The plaintiff argues on appeal that the district court correctly identified the existence of a material factual issue concerning the formation of an oral insurance contract between Res-Care and Continental, but erred in characterizing the oral agreement as a temporary oral binder that expired before the date of the Mississippi car accident. The plaintiff also contends that the record contains ample evidence to support its claim that Oakes, Faircloth, and the Oakes Agency were negligent, and that their negligence resulted in damage to Res-Care. We shall address the entry of summary judgment with respect to each of the plaintiff's claims--breach of contract and negligence--individually. Our review of the rulings on the summary judgment motions is de novo.6 See, e.g., Storer Communications, Inc. v. National Ass'n of Broadcast Employees and Technicians, AFL-CIO, 854 F.2d 144, 146 (6th Cir.1988).
II.
Under Kentucky law, insurance contracts may be either oral or written. See, e.g., Young v. White, 551 S.W.2d 12, 14 (Ky.App.1977); Aetna Ins. Co. of Hartford, Conn. v. Licking Valley Milling Co., 19 F.2d 177, 180 (6th Cir.1927). "[I]n order for an oral contract of insurance to exist, it is necessary that the minds of the parties meet on the following essential matters: (1) the subject matter, (2) the risk insured against, (3) the rate of premium, (4) the duration of the risk, (5) the amount of insurance and (6) the identities of the parties." Rabb v. Public Nat'l Ins. Co., 243 F.2d 940, 942 (6th Cir.1957); accord Campbell v. Aetna Ins. Co., 269 S.W.2d 292, 294 (Ky.App.1954). Although Res-Care asserts that the modern trend is to apply an objective "reasonable person" standard to evaluate whether an oral insurance contract has been formed by negotiating parties, see, e.g., National Fire Ins. Co. of Hartford v. Tongue, Brooks & Co., 61 Md.App. 217, ---, 486 A.2d 212, 216 (1985), Kentucky law unmistakably focuses only on the negotiating parties' subjective understandings. See, e.g., Young, 551 S.W.2d at 14 ("The parties must understand that they are entering a binding contract."). As we stated in Rabb, "[n]egotiations looking to the issuance of a written policy of insurance do not constitute an oral contract of insurance, unless it is so understood by the parties and all of the necessary elements are agreed to by the parties." Rabb, 243 F.2d at 944.

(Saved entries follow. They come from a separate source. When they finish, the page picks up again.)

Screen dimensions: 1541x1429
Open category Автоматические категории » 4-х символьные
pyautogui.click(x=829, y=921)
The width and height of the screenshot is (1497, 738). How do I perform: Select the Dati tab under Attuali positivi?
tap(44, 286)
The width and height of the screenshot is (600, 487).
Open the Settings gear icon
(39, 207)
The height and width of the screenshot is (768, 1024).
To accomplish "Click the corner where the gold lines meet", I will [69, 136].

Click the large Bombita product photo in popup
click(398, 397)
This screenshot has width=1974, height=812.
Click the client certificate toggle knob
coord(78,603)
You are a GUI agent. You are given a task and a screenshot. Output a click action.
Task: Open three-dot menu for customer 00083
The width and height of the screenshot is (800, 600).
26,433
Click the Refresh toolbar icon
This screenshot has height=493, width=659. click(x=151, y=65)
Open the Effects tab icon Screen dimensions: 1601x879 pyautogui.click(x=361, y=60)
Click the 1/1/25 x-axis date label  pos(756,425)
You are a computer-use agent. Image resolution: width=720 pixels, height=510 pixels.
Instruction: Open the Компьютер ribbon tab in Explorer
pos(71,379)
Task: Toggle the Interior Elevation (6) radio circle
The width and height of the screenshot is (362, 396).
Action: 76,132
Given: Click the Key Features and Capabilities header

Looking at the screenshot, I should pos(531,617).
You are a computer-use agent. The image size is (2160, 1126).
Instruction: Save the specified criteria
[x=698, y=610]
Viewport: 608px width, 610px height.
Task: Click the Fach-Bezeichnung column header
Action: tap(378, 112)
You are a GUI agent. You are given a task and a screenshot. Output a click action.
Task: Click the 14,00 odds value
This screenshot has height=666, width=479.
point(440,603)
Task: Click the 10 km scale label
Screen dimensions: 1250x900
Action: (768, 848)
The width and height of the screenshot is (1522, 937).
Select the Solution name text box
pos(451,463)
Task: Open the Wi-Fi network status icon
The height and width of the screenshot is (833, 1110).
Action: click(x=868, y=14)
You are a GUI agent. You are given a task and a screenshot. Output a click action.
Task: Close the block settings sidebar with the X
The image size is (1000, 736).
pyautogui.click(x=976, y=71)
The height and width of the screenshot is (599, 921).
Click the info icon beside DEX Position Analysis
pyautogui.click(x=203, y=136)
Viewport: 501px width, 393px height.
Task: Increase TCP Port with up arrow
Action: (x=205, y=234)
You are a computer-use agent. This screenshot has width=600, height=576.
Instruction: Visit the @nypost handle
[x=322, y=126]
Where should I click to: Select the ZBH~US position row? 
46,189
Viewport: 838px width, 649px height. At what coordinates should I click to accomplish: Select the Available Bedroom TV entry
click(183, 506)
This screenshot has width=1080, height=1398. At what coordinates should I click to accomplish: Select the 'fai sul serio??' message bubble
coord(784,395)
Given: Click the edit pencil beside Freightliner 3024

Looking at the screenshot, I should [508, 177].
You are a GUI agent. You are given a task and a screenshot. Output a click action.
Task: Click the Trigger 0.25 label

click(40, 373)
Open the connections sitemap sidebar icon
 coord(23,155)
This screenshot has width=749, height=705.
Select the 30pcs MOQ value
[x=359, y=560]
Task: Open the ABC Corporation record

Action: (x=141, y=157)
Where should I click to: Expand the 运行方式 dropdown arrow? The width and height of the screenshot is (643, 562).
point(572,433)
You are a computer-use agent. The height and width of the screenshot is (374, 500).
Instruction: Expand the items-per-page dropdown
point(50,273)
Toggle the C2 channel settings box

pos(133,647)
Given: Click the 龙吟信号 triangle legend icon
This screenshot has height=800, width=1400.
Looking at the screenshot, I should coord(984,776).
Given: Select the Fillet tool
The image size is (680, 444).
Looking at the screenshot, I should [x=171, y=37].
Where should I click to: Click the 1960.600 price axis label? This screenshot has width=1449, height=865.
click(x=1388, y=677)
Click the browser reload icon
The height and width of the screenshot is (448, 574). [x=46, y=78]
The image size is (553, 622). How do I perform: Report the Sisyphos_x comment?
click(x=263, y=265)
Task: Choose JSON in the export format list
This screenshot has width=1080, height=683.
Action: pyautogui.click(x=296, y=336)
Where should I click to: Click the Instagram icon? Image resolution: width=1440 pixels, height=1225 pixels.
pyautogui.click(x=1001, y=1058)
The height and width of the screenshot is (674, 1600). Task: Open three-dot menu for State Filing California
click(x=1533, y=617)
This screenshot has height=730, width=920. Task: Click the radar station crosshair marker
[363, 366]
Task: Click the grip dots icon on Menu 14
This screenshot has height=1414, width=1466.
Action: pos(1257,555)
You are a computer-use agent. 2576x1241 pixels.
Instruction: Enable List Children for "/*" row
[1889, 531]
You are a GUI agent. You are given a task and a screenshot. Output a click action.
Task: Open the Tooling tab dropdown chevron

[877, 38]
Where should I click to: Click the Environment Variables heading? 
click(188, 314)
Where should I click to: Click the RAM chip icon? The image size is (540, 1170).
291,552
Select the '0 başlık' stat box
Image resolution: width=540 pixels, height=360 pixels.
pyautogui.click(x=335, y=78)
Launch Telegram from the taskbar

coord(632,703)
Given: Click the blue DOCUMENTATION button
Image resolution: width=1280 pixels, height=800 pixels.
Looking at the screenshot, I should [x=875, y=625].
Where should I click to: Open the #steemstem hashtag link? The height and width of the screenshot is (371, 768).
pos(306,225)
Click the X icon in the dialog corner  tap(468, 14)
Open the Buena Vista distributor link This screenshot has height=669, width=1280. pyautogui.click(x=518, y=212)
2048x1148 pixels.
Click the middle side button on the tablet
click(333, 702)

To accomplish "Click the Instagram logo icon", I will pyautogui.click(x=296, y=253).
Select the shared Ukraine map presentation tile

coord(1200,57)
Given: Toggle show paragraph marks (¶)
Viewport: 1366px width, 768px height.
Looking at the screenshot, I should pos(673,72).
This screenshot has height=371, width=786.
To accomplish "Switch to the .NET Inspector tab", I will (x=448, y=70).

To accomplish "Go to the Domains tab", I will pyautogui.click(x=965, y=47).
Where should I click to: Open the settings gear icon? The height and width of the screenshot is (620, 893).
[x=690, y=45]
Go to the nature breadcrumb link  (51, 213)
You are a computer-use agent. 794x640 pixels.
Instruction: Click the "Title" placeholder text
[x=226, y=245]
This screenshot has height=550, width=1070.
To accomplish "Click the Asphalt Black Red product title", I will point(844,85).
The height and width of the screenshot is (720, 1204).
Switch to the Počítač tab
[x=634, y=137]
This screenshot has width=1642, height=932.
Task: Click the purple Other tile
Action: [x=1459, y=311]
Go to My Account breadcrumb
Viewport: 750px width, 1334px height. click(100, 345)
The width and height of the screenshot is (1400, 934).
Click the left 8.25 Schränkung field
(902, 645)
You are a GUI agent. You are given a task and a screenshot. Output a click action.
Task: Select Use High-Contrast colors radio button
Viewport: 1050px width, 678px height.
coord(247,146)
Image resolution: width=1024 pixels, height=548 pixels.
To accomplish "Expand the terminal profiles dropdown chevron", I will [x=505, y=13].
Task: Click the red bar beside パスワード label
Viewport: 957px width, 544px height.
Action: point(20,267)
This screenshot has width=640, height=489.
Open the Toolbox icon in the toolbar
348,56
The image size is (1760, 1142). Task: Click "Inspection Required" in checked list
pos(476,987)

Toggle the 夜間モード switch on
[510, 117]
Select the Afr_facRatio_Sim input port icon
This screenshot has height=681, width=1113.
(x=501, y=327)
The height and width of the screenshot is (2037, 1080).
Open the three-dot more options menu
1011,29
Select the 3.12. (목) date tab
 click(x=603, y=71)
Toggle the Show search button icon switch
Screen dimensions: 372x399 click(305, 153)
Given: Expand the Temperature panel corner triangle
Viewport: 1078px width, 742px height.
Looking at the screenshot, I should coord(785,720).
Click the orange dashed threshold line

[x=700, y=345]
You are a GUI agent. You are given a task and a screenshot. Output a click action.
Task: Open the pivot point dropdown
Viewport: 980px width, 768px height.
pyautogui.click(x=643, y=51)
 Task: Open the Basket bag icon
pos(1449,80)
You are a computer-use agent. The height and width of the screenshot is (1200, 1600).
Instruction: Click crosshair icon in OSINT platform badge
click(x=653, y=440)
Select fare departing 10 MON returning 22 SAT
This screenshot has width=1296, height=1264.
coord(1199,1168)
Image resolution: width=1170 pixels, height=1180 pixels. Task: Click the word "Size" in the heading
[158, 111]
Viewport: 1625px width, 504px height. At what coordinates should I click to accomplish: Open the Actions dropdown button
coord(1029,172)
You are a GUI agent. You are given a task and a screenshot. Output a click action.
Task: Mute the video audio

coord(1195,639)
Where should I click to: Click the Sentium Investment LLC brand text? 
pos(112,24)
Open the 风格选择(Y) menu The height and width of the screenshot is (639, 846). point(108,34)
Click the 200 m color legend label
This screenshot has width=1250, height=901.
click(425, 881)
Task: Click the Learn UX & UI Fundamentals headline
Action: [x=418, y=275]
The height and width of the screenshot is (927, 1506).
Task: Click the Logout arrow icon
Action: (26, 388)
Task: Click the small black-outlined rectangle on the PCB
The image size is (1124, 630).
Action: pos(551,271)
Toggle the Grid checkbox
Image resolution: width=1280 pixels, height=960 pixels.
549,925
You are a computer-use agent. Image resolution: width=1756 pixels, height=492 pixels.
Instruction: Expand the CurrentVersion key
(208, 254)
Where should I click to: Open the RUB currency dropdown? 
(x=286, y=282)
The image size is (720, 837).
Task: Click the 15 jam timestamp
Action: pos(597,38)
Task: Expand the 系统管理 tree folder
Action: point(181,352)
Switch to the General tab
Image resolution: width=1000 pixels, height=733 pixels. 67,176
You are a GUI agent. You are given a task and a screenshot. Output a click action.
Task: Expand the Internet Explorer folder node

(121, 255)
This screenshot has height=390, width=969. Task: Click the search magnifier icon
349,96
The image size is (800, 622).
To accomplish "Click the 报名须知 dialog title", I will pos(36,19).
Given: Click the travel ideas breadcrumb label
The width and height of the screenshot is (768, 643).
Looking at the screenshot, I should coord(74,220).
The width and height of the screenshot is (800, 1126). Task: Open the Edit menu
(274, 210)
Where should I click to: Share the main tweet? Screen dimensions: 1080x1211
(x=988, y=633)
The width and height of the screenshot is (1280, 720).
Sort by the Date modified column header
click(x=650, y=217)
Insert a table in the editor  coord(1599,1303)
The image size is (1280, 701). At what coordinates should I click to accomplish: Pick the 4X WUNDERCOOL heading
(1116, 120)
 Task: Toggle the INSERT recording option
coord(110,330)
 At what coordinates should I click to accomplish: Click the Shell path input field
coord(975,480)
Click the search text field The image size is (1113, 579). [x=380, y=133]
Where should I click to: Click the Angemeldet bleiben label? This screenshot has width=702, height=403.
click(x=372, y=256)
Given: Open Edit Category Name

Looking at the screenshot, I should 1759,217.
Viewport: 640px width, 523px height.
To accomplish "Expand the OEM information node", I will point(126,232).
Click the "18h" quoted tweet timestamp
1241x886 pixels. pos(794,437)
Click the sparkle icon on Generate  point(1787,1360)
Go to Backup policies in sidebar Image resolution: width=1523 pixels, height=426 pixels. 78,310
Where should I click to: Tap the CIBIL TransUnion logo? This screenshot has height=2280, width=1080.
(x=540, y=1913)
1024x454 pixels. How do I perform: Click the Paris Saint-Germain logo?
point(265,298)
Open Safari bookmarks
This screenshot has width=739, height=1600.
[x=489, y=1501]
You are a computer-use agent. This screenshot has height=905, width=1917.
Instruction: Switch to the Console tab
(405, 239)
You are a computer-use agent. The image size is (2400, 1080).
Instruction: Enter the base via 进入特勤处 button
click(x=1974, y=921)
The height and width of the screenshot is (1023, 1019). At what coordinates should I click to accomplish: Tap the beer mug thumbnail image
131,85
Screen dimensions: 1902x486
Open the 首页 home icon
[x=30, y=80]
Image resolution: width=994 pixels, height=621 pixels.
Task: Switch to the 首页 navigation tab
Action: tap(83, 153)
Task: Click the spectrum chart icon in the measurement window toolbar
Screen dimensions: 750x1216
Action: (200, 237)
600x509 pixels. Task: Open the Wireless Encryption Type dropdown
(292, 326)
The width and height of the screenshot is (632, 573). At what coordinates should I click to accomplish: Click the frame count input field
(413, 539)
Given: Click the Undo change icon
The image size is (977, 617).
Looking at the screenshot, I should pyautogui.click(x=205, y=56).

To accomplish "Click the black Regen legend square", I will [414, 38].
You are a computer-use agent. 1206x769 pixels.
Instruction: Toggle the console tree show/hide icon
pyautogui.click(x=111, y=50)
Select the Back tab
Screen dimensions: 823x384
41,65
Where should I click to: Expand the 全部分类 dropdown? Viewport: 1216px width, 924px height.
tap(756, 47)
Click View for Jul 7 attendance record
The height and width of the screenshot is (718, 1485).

In this case, the parties never reached agreement with regard to either the effective date or the duration of insurance coverage. The plaintiff states that this lack of formal agreement is immaterial because the parties were operating under "the presumption that [an oral agreement] was made in contemplation of a policy containing the terms and conditions in customary use." Preferred Risk Fire Ins. Co. v. Neet, 262 Ky. 257, ---, 90 S.W.2d 39, 42 (Ky.App.1936). Reliance upon customary practice to supply missing terms, however, offers no guidance as to the effective date of the purported oral insurance contract. Additionally, standard practice cannot fill in the missing insurance premium rate or the deductible amounts under negotiation. With respect to the premium, the plaintiff cites the $491,000 figure transmitted from Continental to Res-Care through the Oakes Agency as the price of the insurance coverage it claims. Coffman's characterization of this figure as a "preliminary quotation" (App. at 272), however, belies the plaintiff's contention that the price quote amounted to an agreed premium. Moreover, the fact that Res-Care chose not to cancel its automobile fleet coverage with Liberty Mutual undercuts the argument that Coffman believed Res-Care had obtained the desired coverage through Continental. For these reasons, we find that no oral contract was ever formed.7
III.
To recover on its negligence claim against the Oakes Agency, Faircloth, and Oakes under Kentucky law, Res-Care must establish: (1) the existence of a duty owed by the defendants to the plaintiff; (2) a breach of the duty; (3) that the breach was the proximate cause of injury; and (4) resulting damages. See, e.g., Helton v. Montgomery, 595 S.W.2d 257, 258 (Ky.App.1980). Although Kentucky law does not define insurance agents as professionals, see Plaza Bottle Shop, Inc. v. Al Torstrick Ins. Agency, Inc., 712 S.W.2d 349, 351 (Ky.App.1986), the Kentucky Supreme Court recently recognized a cause of action against an insurance agency that "negligently failed to provide ... requested [insurance] coverage, which resulted in [an] uninsured loss." Grigsby v. Mountain Valley Ins. Agency, Inc., --- S.W.2d ---- (Ky. June 28, 1990). Res-Care argues that in this case, as in Grigsby, the insurance agency and its representatives are "liable for the loss incurred due to [their] negligent failure to provide the requested coverage." Id. at ---. We disagree.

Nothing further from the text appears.